Politics in The Bahamas isn’t for the thin-skinned or the faint of heart. When your political party loses, there is an art to picking up one’s marbles. You can either gather them up with grace and strategy, intending to come back, when you have a bigger marble, a real marbley slinky. Or, you can pick up your little glass balls, kick up the dirt ring, and ‘suck your teeth’ as you go.

In 1967, Sir Stafford Sands, decided to ‘suck his teeth’ loudly, as he left. Stafford was so mad that his Party, the United Bahamian Party (UBP) had lost the general elections, he left the country. Actually, packed up, and left.
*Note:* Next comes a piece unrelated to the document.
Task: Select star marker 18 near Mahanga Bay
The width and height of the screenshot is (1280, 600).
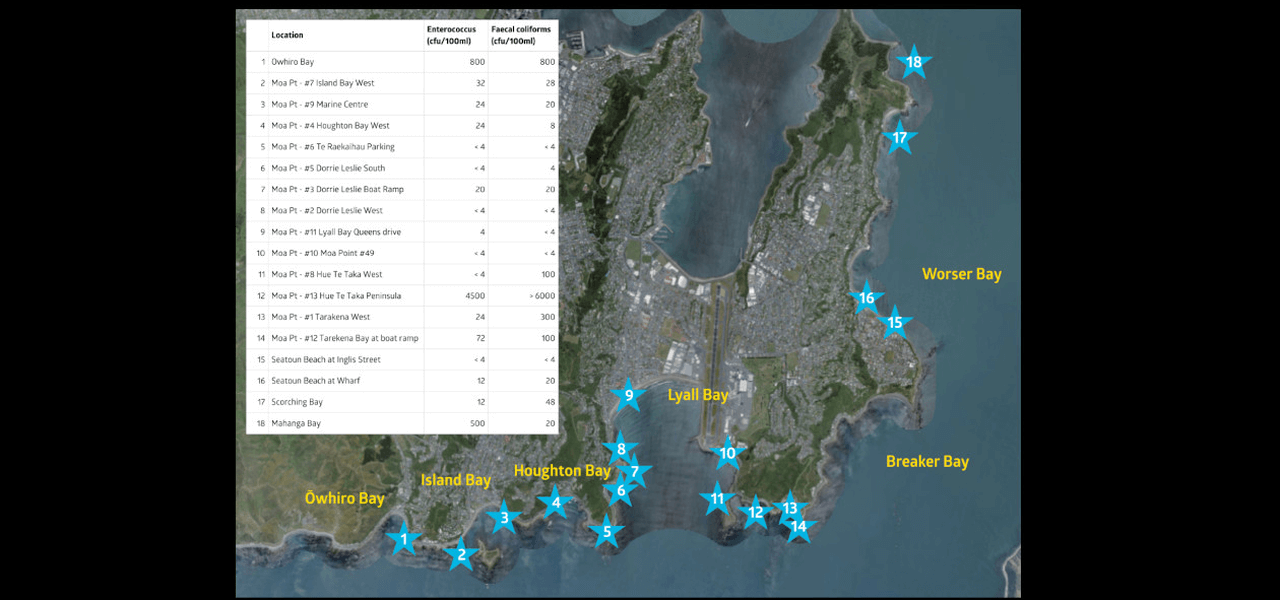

More than leaving, the big man, who was the consummate deal maker, shadow Premier and architect of the modern economic model of The Bahamas, liquidated a substantial part, maybe the most lucrative part, of his financial portfolio.

The Miami Herald Wednesday 3rd May 1967

Stafford Sands sells City Markets, then, the biggest monopoly business in The Bahamas

Sir Stafford’s ‘mouth was so long’ (Bahamian slang for a farcical facial expression when you are really, really angry) that he sold the most lucrative monopoly in the entire Bahamas.

Since the late 1800s, those who controlled and distributed food imports, held a unique commercial monopoly, in the Islands. They had a captured market. Bahamians, in the 1960s, couldn’t just pop over to Miami every time they needed to buy a tin of cornbeef or a box of breakfast cereal.

As tourism, the second home market and the tastes of Bahamians increased, so have the amount and variety of food imports. Bahamians went from grits and flour cake to imported, canned goods and special cuts of meats, in a very short time. Tourism and the occasional economic boom, like the money made from rum running, aided the rise in the culinary tastes of Bahamians.

The Miami Herald Sunday 18th March May 1956

Also, as Bahamians left the agricultural fields, even traditional ingredients were imported.

The Miami Herald Sunday 18th March May 1956

All of this, is to point out that Stafford Sands enjoyed an incredible monopoly with City Markets. For him to sell this lucrative money maker, when he did, says a lot regarding his level of bitter resentment at losing the sweet nectar of political power.

In the wake of the January 1967 Bahamas General Elections, Stafford Sands sold his 11 branch City Markets food store chain to American chain, Winn Dixie. The deal was announced in May 1967 and completed by October 1967.

Blanket secrecy surrounded the amount that changed hands.